2 airport cargo handlers charged in theft of gold bars worth $224K

(KTLA) -- Two men who worked for a cargo handling firm at Los Angeles International Airport were arrested Tuesday morning on charges they stole $224,000 worth of gold bars being shipped to New York, prosecutors said.

South L.A. residents Marlon Moody, 38, and Brian Benson, 35, have been indicted by a grand jury on one count each of conspiracy and theft of foreign shipment, the U.S. Attorney’s Office in Los Angeles said in a news release.

They were taken into custody without incident by special agents with the FBI.

The four gold bars stolen were part of a larger shipment from Australia, and Moody is accused of taking them after part of the cargo got separated from the rest when it arrived at LAX on April 22, 2020.

Both men worked for Alliance Ground International, which provides ground handling services at the airport.

A Canadian bank had shipped 2,000 gold bars, each weighing a kilogram and valued at around $56,000, via Singapore Airlines. During a layover at LAX, the gold was removed from the plane and secured, but an inventory check that evening showed one box of 25 bars had disappeared, prosecutors said.

The following morning, Moody allegedly discovered the missing box near the Singapore Airlines cargo warehouse and subsequently took four of the bars.
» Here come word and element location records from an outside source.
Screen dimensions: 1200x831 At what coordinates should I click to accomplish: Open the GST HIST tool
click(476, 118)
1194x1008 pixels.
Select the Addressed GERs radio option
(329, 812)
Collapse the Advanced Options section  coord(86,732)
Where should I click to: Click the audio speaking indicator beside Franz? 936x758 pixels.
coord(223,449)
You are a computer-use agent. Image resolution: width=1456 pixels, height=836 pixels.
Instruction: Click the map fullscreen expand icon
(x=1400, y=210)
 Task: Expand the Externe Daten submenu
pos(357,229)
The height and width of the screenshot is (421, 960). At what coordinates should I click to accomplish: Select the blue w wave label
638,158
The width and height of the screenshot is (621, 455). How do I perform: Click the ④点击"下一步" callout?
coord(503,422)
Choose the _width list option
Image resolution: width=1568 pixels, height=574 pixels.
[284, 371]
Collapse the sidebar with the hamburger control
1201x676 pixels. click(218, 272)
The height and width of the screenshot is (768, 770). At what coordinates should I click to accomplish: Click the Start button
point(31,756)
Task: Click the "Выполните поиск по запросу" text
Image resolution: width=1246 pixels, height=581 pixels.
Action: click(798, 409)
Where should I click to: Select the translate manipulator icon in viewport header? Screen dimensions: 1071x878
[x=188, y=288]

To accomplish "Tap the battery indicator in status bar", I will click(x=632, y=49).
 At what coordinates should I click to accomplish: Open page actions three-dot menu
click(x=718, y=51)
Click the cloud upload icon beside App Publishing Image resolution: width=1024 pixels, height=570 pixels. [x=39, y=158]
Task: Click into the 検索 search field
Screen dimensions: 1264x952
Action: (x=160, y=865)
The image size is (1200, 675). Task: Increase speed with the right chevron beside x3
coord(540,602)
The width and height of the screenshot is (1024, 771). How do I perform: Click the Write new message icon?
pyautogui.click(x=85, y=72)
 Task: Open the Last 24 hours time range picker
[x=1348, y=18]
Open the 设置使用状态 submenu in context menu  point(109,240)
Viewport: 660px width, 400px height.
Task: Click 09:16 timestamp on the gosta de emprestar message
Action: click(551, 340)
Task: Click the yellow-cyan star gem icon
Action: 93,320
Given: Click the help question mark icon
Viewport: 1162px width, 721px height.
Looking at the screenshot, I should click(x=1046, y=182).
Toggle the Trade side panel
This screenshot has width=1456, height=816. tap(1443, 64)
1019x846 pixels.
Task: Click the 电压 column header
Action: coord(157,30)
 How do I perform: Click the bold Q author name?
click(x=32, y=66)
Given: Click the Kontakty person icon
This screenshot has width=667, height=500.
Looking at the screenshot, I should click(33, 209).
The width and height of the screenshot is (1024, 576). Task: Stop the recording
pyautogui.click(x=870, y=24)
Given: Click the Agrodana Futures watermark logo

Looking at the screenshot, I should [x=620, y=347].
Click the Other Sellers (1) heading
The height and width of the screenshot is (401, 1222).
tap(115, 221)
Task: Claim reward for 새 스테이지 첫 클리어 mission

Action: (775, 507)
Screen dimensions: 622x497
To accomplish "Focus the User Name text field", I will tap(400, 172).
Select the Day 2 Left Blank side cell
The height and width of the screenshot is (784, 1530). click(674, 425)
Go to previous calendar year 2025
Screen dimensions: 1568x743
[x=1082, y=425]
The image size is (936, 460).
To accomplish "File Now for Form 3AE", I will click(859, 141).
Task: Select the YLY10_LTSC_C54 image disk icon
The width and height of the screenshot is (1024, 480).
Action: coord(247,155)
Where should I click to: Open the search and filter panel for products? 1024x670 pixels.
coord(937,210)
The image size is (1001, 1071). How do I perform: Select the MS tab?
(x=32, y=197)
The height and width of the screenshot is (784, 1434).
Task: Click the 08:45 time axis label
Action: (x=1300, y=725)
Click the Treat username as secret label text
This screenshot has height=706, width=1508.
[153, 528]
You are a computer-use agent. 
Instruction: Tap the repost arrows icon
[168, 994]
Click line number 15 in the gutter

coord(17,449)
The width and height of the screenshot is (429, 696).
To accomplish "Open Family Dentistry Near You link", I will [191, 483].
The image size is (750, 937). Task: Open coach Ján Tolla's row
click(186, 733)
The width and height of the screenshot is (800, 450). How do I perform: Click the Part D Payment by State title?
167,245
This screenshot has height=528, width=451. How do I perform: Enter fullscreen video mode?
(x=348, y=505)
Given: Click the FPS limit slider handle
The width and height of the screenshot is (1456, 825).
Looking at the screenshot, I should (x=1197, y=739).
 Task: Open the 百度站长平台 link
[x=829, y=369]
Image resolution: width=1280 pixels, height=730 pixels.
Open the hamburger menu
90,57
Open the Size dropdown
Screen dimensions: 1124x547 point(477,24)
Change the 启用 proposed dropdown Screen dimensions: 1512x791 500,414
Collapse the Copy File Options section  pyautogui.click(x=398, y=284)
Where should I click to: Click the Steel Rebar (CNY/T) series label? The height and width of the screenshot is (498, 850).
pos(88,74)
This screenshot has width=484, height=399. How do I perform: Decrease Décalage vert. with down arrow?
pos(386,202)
Benson picked Moody up in a company van, and the two exchanged texts about Moody’s stash of gold because others were in the van, officials said.  

When they left work, the suspects met up at a nearby parking lot and Moody gave Benson one of the bars, according to the indictment.

Moody had allegedly left the box with the rest of the gold on a conveyor belt, and other cargo handlers found it later that day, prompting an investigation into the four missing bars.

Moody is accused of giving one of the bars he stole to a family member a few weeks later, asking them to exchange it for a car or money. Prosecutors say he buried the other two in his backyard.

The FBI was able to recover all four stolen gold bars within about two weeks, authorities said.

The suspects could each face up to 15 years in federal prison if convicted on both counts.